Question

A source of sound is travelling towards a stationary observer. The frequency of sound heard by the observer in $25\%$ is more than that of the actual frequency if the speed of sound is V, that of the source is.

Answer 1

Here, we have to know a little bit about the sound wave. A sound wave is a pressure disturbance that travels through a medium by means of particle to particle interaction. Since, the speed of a wave is defined as the distance at the point on a wave travels per unit of time.

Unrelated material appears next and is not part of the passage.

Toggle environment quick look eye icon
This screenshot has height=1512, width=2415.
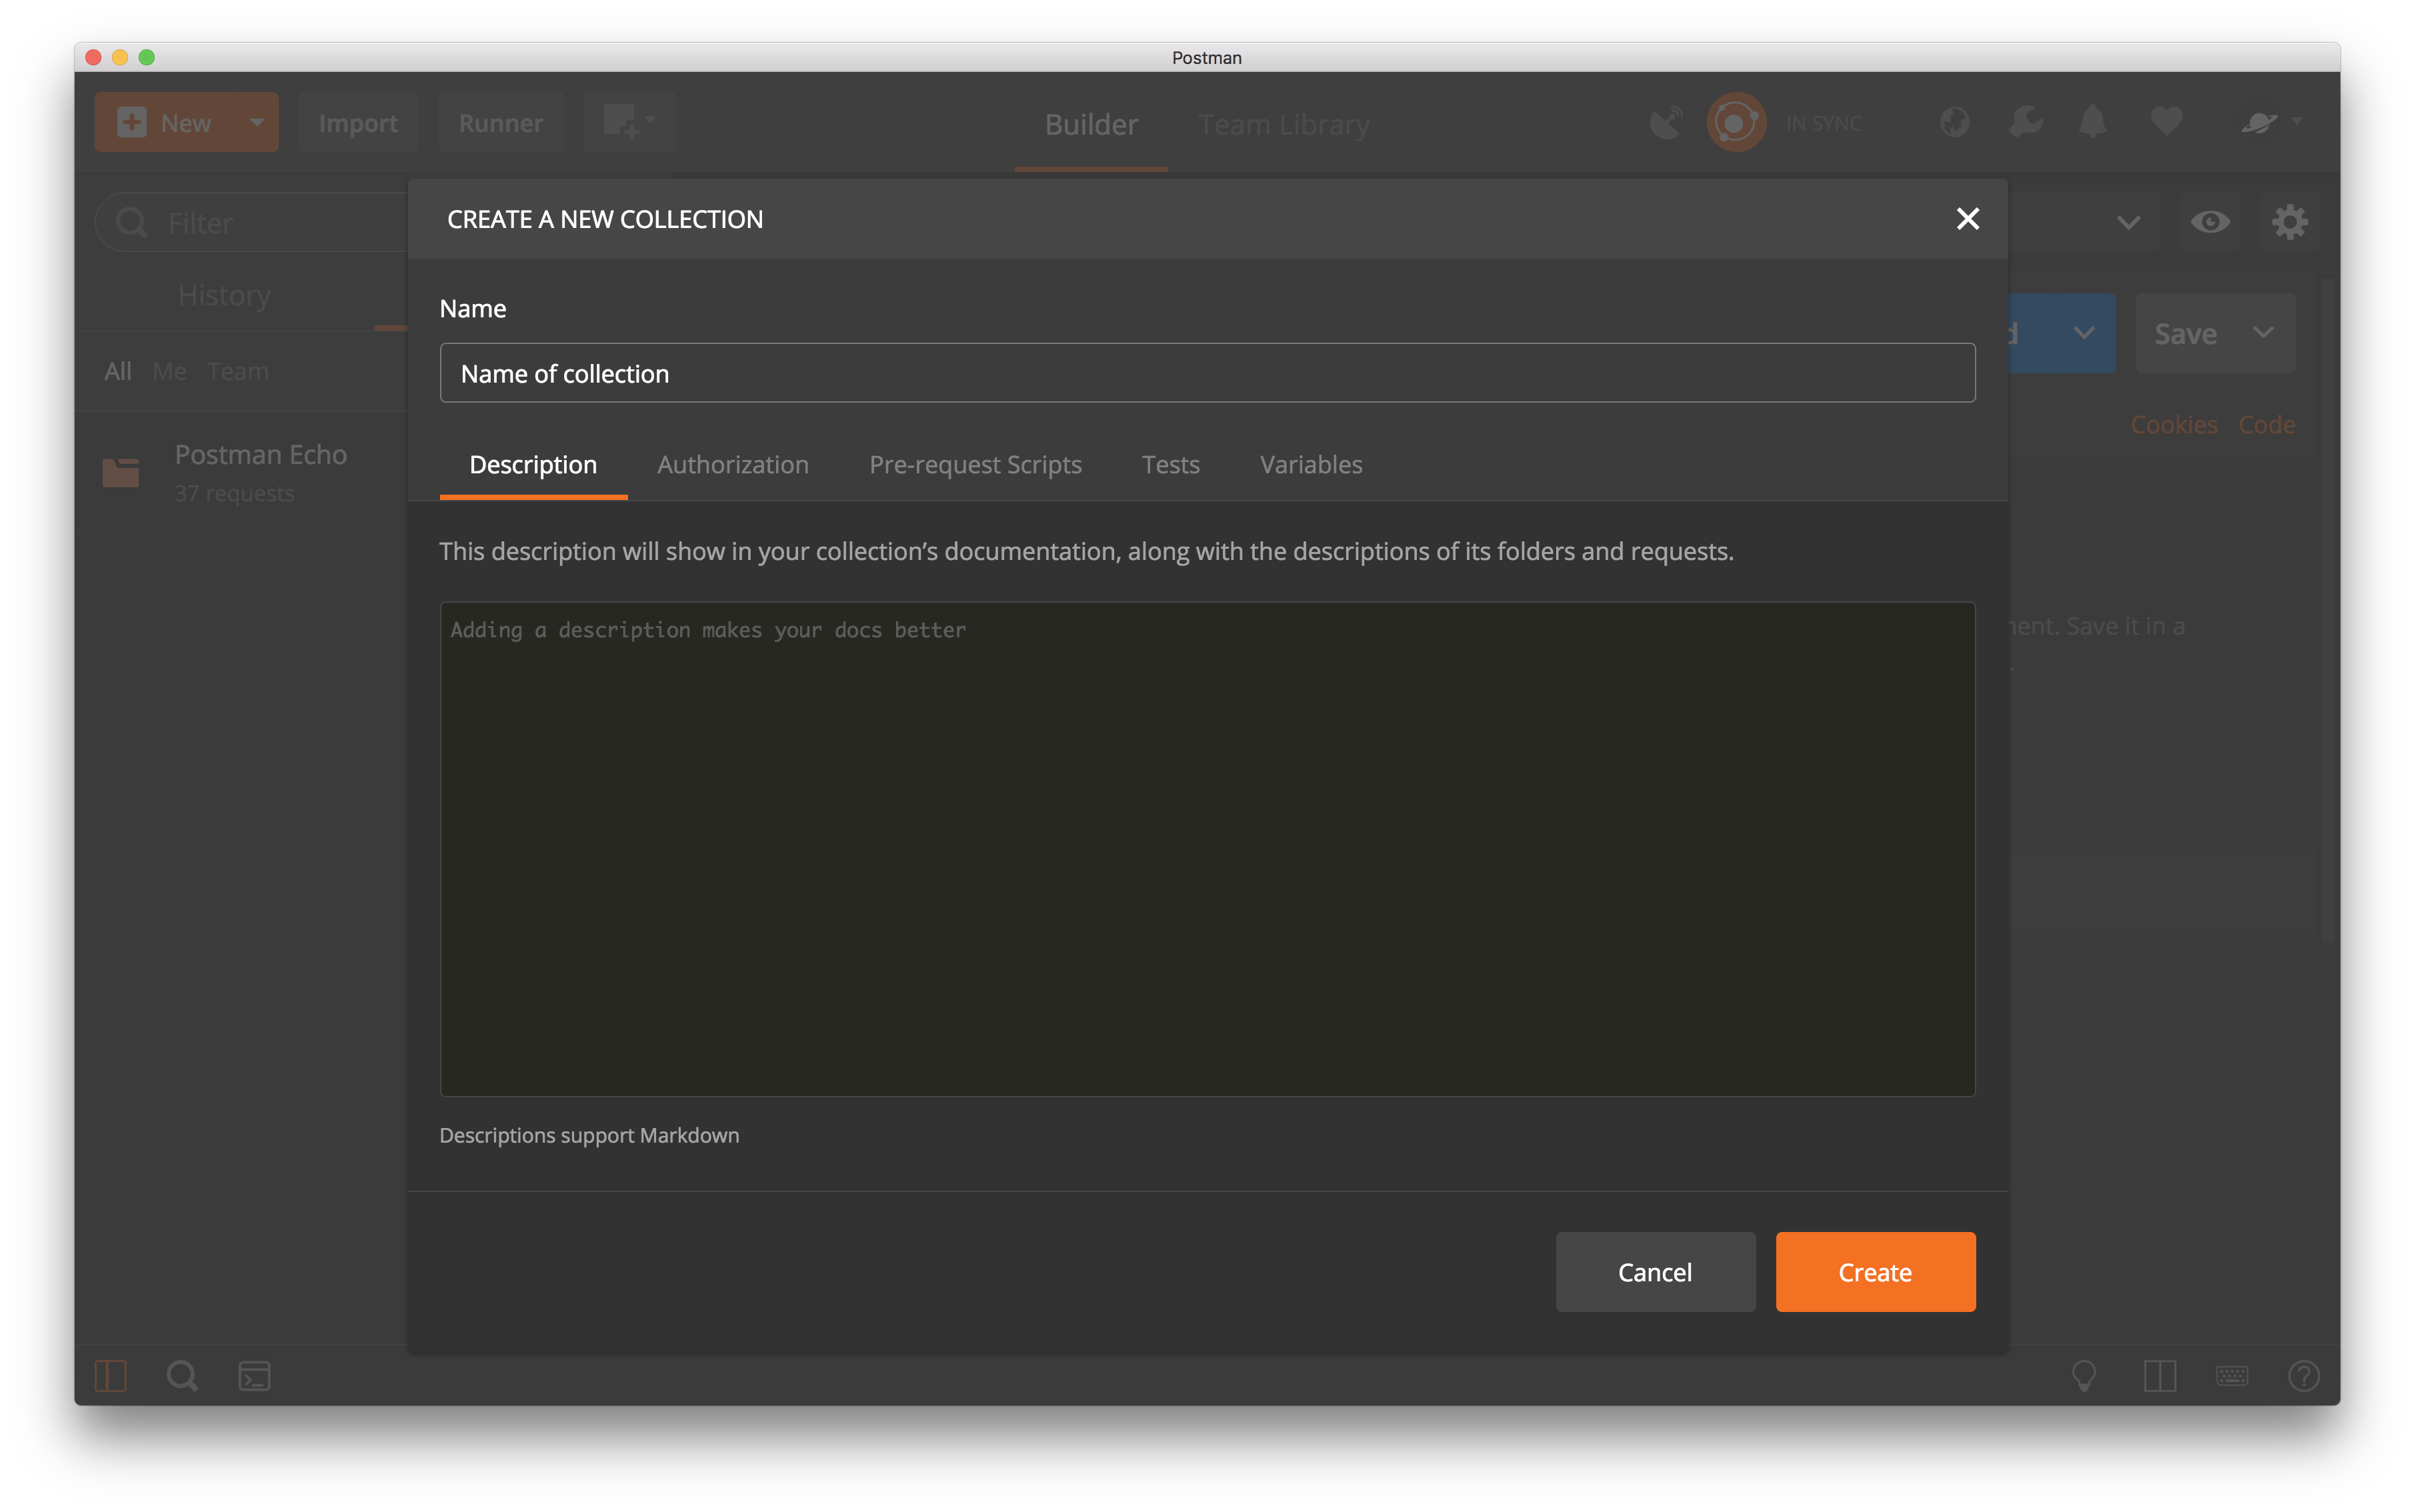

By using the formula: $f' = 100k + \dfrac{{25}}{{100}} \times 100k$ to get the desired answer.

Complete answer:
Let’s take the source of the sound as VsThe observer is in rest position. f’= apparent frequency , then we take fo= actual frequency and hence $f^o=$ $100k$

$$f’= 100k + \dfrac{{25}}{{100}} \times 100k \\\ f' = 125k \\\$$

When source is moving towards the observer:

$$f' = f^o[\dfrac{v}{{v - {v_s}}}] \\\ 125k = 100k[\dfrac{v}{{v - {v_s}}}] \\\ 5v - 5{v_s} = 4v \\\ 5{v_s} = 5v - 4v \\\ 5{v_s} = v \\\ \therefore {v_s} = \dfrac{v}{5} \\\$$

Hence, by the above procedure we get $\dfrac{v}{5}$ is the correct answer.

Note: It must be noted that, in air the speed of a sound wave depends upon the properties of air mostly the temperature and to a lesser degree the humidity. In a less dense material than a more dense material, a sound wave will travel faster.